▸ **WORK INSTRUCTIONS**
The entire listing below is to be transcribed without a single slip.

▸ **DATASET**
------------------------------------------------

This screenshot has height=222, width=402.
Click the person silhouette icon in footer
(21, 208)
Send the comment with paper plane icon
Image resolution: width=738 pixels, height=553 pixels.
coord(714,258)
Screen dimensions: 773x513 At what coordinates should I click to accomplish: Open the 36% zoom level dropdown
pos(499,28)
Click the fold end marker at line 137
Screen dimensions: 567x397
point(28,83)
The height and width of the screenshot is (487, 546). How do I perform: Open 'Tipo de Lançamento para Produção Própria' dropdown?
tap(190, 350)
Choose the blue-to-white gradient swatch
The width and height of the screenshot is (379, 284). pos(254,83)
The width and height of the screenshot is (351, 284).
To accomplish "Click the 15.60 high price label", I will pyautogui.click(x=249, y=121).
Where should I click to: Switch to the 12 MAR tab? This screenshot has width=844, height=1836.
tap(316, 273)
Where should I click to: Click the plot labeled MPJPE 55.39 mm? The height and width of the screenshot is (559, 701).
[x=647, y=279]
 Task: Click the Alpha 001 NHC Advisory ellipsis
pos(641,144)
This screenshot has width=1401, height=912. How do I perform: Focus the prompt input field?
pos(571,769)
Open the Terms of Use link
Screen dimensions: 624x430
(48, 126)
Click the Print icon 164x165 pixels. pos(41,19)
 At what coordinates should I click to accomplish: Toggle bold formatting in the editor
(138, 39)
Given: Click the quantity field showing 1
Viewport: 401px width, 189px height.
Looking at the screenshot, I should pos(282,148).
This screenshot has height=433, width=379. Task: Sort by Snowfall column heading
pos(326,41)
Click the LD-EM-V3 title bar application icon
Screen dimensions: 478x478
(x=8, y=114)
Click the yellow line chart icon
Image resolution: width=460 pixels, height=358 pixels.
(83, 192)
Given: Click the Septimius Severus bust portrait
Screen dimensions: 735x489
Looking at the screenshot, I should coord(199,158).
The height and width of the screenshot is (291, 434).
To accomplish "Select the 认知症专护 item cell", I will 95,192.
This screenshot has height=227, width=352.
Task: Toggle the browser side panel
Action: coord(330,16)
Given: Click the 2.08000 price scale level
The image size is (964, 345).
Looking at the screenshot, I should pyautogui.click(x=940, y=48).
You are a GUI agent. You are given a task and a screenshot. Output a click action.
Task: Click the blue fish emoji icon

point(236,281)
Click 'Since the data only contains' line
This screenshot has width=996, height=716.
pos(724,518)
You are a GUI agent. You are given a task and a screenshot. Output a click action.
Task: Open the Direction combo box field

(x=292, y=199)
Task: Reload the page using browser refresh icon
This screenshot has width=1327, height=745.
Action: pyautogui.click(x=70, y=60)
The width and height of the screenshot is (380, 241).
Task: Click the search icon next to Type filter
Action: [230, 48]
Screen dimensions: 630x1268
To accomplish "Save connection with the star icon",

------------------------------------------------

▸ **WRITTEN RESPONSE**
This screenshot has height=222, width=402.
Click the person silhouette icon in footer
(21, 208)
Send the comment with paper plane icon
Image resolution: width=738 pixels, height=553 pixels.
coord(714,258)
Screen dimensions: 773x513 At what coordinates should I click to accomplish: Open the 36% zoom level dropdown
pos(499,28)
Click the fold end marker at line 137
Screen dimensions: 567x397
point(28,83)
The height and width of the screenshot is (487, 546). How do I perform: Open 'Tipo de Lançamento para Produção Própria' dropdown?
tap(190, 350)
Choose the blue-to-white gradient swatch
The width and height of the screenshot is (379, 284). pos(254,83)
The width and height of the screenshot is (351, 284).
To accomplish "Click the 15.60 high price label", I will pyautogui.click(x=249, y=121).
Where should I click to: Switch to the 12 MAR tab? This screenshot has width=844, height=1836.
tap(316, 273)
Where should I click to: Click the plot labeled MPJPE 55.39 mm? The height and width of the screenshot is (559, 701).
[x=647, y=279]
 Task: Click the Alpha 001 NHC Advisory ellipsis
pos(641,144)
This screenshot has width=1401, height=912. How do I perform: Focus the prompt input field?
pos(571,769)
Open the Terms of Use link
Screen dimensions: 624x430
(48, 126)
Click the Print icon 164x165 pixels. pos(41,19)
 At what coordinates should I click to accomplish: Toggle bold formatting in the editor
(138, 39)
Given: Click the quantity field showing 1
Viewport: 401px width, 189px height.
Looking at the screenshot, I should pos(282,148).
This screenshot has height=433, width=379. Task: Sort by Snowfall column heading
pos(326,41)
Click the LD-EM-V3 title bar application icon
Screen dimensions: 478x478
(x=8, y=114)
Click the yellow line chart icon
Image resolution: width=460 pixels, height=358 pixels.
(83, 192)
Given: Click the Septimius Severus bust portrait
Screen dimensions: 735x489
Looking at the screenshot, I should coord(199,158).
The height and width of the screenshot is (291, 434).
To accomplish "Select the 认知症专护 item cell", I will 95,192.
This screenshot has height=227, width=352.
Task: Toggle the browser side panel
Action: coord(330,16)
Given: Click the 2.08000 price scale level
The image size is (964, 345).
Looking at the screenshot, I should pyautogui.click(x=940, y=48).
You are a GUI agent. You are given a task and a screenshot. Output a click action.
Task: Click the blue fish emoji icon

point(236,281)
Click 'Since the data only contains' line
This screenshot has width=996, height=716.
pos(724,518)
You are a GUI agent. You are given a task and a screenshot. Output a click action.
Task: Open the Direction combo box field

(x=292, y=199)
Task: Reload the page using browser refresh icon
This screenshot has width=1327, height=745.
Action: pyautogui.click(x=70, y=60)
The width and height of the screenshot is (380, 241).
Task: Click the search icon next to Type filter
Action: [230, 48]
Screen dimensions: 630x1268
To accomplish "Save connection with the star icon",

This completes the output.